Сильные события в жизни животных могут влиять на поведение потомства
― Если формирование новой памяти активирует экспрессию генов, что подтверждено на животных, то может ли посттравматическое стрессовое расстройство передаться по наследству?
― Это нетривиальный вопрос. Некоторое время назад я бы сказал, что безусловно нет. Но исследования последних 10–15 лет, в частности работы лаборатории Изабель Мансуй (Isabelle Mansuy) показывают, что сильные стрессорные события в жизни животных могут повлиять на поведение и функции мозга у их потомства [6, 7]. Естественно, речь не о том, что животные будут помнить то, что происходило с их родителями, а о том, что стрессорная реакция, случившаяся у родителей, способна через молекулярные факторы (природа которых еще исследуется) изменить настройки в работе генов, отвечающих за развитие нервной системы, ― сначала в оплодотворенной яйцеклетке, а затем у выросшего организма. Это могут быть, например, определенные регуляторные микроРНК или малые некодирующие РНК, метилирование ДНК, другие факторы эпигенетических модификаций хроматина половых клеток, которые меняют функции их генома. Они не будут очень специфичными к этому поведенческому воздействию, но будут готовить организм новорожденного к риску встречи с подобного рода стрессорными ситуациями. Я поясню это на примере, когда организм сталкивается с вредоносными факторами среды, но не психологическими, а физическими или химическими.

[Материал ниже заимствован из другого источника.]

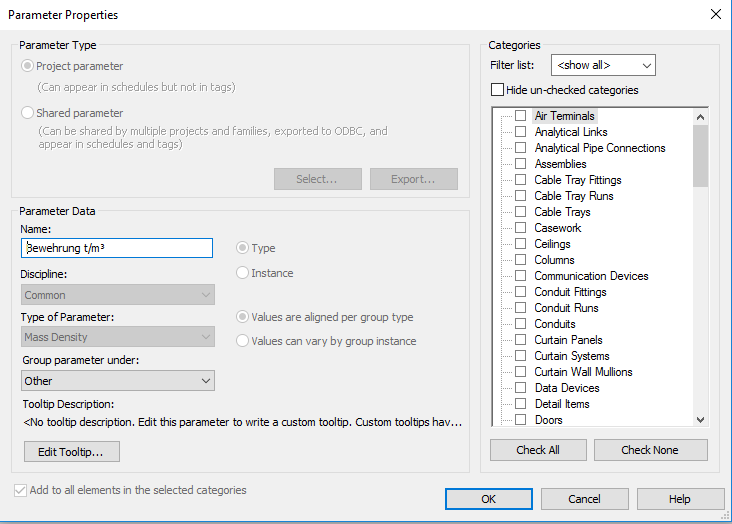
Task: Confirm with the OK button
Action: tap(488, 499)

На определенных видах животных, в частности насекомых, столкнувшихся, например, с засухой или повышением температуры среды, было показано [8, 9], что их потомство более приспособлено к развитию в аналогичных условиях ― в отличие от потомства этих же видов животных, находившихся до размножения в комфортной среде. Таким образом, физические или химические факторы среды настраивают через половые клетки организм потомков на то, что их среда может быть именно такой.

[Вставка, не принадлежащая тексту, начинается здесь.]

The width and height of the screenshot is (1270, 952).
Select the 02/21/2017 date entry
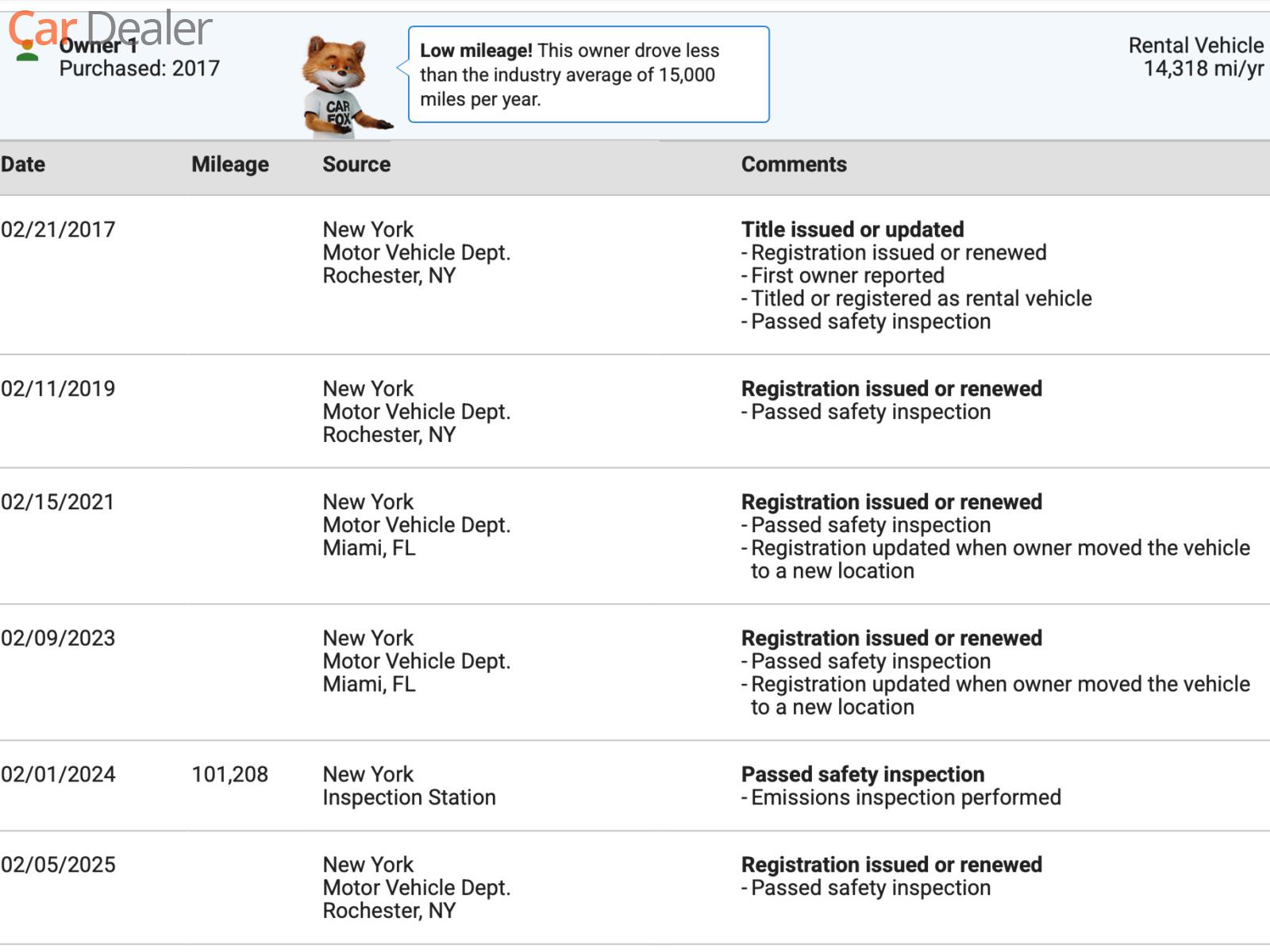coord(58,229)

― А у людей что-то подобное наблюдается: влияние на потомство факторов среды, образа жизни и т.д.?
― У людей, например, известна форма наследственного алкоголизма, связанного c эпигенетическими механизмами, то есть он наследственный не за счет того, что это классическая генетическая предрасположенность, а потому, что родители были зависимы от алкоголя и как результат ― их дети имеют повышенную предрасположенность к развитию алкоголизма. Это было проверено в наблюдениях над усыновленными детьми, которые никогда не сталкивались со своими биологическими родителями, зависимыми от алкоголя, а с раннего детства жили в благополучных приемных семьях. Было отмечено тем не менее, что у таких детей изменена чувствительность к алкоголю, изменены электроэнцефалограмма, некоторые виды высшей нервной деятельности и есть предрасположенность к развитию алкоголизма.

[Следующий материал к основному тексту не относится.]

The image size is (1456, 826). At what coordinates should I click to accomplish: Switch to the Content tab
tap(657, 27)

Исследования этого феномена на животных мы проводили в 1990-е гг. в Институте нормальной физиологии им. П.К. Анохина и в Национальном научном центре наркологии.
Если самец мыши подвергался воздействию определенных опиоидов или алкоголя, а самка, которая зачала от него, таким воздействиям не подвергалась и выращивала плод в неизмененных физиологических условиях, то их потомство все равно имело высокую смертность.
В первые несколько дней многие мышата из помета медленно набирали вес или вовсе умирали. Но самые важные вещи происходили потом. Выяснилось, что такое потомство по-другому реагирует на опиоиды: им нужна меньшая доза, чтобы получить обезболивающий эффект, и такие животные быстрее способны развивать зависимость. Моя гипотеза с учетом полученных нами результатов заключается в следующем: когда организм животного-родителя сталкивается с какими-то неожиданными изменениями внешней или внутренней среды, он начинает адаптироваться к ним теми возможностями, которые имеются. Это могут быть биохимические перестройки, изменение чувствительности каких-то рецепторов, активности каких-то ферментов, расщепляющих алкоголь в крови, изменение чувствительности опиоидных рецепторов и т.п. А дальше эти перестройки передаются потомству через половые клетки и названные выше механизмы модификации их генома.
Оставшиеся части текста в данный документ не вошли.